In many cases, the Intel servers that were being purchased were severely underutilized because the applications required only a fraction of the available resources, says Rod Lucero, chief IT architect at St. Paul, Minn.-based Conseco Finance.


But because of the technical challenges involved in running more than one application on a single instance of the Windows operating system, Conseco had to buy individual servers for each new application, says Lucero.

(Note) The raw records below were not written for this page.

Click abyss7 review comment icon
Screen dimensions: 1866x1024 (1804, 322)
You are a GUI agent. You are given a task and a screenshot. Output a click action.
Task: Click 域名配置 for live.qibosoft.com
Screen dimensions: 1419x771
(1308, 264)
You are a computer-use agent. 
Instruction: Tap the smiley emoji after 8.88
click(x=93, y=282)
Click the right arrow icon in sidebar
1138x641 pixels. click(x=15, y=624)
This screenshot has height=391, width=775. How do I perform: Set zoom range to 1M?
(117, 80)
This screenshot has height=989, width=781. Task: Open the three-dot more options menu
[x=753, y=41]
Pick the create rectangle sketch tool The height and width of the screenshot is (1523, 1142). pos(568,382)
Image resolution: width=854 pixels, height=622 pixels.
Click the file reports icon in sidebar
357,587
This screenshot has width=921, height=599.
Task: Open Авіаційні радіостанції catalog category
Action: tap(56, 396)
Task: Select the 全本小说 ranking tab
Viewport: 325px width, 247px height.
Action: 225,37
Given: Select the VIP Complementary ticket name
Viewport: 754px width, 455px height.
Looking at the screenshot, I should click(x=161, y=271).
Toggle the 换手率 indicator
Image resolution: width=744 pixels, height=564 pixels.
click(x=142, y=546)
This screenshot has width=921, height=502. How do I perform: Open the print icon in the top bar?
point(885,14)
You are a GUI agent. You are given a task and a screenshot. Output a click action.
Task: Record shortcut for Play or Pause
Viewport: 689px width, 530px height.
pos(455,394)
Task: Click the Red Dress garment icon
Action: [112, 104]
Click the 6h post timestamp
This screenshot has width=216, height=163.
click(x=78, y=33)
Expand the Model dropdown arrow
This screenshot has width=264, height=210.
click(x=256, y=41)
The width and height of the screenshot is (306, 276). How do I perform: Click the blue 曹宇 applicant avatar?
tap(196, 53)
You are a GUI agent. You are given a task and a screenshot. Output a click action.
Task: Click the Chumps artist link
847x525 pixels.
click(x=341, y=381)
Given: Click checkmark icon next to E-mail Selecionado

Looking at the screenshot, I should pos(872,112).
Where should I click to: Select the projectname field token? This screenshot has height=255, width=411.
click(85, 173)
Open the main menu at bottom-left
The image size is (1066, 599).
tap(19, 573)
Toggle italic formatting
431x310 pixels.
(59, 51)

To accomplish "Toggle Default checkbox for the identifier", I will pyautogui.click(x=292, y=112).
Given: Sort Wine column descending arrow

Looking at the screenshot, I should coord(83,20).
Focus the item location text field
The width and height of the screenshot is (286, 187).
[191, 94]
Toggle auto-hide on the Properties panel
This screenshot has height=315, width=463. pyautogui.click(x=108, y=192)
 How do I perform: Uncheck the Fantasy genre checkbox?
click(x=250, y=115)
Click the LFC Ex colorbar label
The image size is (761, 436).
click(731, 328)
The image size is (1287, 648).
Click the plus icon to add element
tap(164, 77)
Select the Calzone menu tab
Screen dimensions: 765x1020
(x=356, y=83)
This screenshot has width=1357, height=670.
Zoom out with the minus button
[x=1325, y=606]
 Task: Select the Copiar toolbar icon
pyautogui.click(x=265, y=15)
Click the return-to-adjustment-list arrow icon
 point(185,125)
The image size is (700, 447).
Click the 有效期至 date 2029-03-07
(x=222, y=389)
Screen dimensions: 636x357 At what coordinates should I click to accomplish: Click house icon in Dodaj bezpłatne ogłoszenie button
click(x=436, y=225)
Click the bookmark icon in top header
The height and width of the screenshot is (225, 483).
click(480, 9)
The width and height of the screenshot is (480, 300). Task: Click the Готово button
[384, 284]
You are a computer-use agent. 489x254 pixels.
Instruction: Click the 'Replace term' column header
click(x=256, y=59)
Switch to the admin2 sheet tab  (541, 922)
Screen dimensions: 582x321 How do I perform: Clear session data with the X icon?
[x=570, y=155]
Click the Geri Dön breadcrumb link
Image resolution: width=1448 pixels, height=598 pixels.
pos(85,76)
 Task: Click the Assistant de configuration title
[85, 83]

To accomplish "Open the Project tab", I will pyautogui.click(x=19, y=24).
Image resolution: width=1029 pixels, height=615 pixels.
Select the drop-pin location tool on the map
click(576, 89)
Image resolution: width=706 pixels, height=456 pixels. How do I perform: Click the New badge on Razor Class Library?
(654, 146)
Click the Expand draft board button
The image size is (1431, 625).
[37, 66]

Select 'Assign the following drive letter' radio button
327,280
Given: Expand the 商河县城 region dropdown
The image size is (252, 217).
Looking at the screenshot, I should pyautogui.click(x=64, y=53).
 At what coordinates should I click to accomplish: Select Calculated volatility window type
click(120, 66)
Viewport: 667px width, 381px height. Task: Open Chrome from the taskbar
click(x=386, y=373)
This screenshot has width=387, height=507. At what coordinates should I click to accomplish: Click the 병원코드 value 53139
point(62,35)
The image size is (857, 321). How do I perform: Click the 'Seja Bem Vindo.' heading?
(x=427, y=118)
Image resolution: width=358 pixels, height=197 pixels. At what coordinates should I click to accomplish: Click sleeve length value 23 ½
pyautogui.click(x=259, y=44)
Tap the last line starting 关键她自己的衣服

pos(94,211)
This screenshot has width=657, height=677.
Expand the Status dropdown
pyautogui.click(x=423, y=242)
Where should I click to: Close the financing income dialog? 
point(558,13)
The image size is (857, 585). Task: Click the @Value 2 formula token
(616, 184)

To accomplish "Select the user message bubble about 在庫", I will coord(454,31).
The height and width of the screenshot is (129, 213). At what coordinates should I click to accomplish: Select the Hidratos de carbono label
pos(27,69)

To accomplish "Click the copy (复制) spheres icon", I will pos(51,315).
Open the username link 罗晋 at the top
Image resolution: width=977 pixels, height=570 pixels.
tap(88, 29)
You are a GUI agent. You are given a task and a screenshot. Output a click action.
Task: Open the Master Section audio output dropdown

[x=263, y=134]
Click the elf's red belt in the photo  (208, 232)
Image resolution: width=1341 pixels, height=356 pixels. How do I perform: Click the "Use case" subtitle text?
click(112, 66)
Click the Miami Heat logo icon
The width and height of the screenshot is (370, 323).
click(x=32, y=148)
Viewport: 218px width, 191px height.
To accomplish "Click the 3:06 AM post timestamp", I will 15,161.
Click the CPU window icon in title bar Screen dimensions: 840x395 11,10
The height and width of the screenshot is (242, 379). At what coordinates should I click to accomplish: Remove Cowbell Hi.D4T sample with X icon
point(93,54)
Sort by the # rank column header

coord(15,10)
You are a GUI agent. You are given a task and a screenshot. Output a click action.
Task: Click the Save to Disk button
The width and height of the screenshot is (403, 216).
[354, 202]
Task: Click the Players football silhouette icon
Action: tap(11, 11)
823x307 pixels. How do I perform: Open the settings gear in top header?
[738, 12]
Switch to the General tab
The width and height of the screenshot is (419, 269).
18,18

"We really wanted to find a technology that would not require us to go out and buy little pizza boxes every week," Lucero says. So nine months ago, Conseco started using virtualization technology from VMware Inc. in Palo Alto, Calif. VMware sells software-based partitioning products that allow users to take a single Intel box and carve it up into multiple smaller "virtual" servers, each of which can run a separate Windows or Linux application.


For instance, a four-processor Intel "host" box can be sliced up into 12 virtual servers for running 12 separate applications. The partitions are completely isolated from one another and can run their own copies of "guest" server operating systems such as Microsoft Corp.'s Windows 2000 Server and Advanced Server, as well as Red Hat Inc.'s Linux distribution.


VMware's software allows administrators to allocate processing power, memory and disk space as appropriate to the applications running inside each virtual partition. To an application, each virtual machine looks exactly like a physical system.


"The virtual machine is stored as a single file inside the host operating system," says Diane Greene, president of VMware. "When the guest operating system is writing to its disk, it is actually writing inside a file" on the host system, she explains.


Such capabilities have allowed Conseco to rein in Wintel server proliferation and provided for much better resource utilization, says Lucero. "We use it as a corporate standard for Windows 2000 and NT servers," he says.


"The only place where we would not use virtual servers would be for applications that have an extremely high processing requirement or absolutely need more than one processor to run," Lucero says. That's because VMware's software currently allows a maximum of only one processor to be dedicated to an application running inside a virtual partition.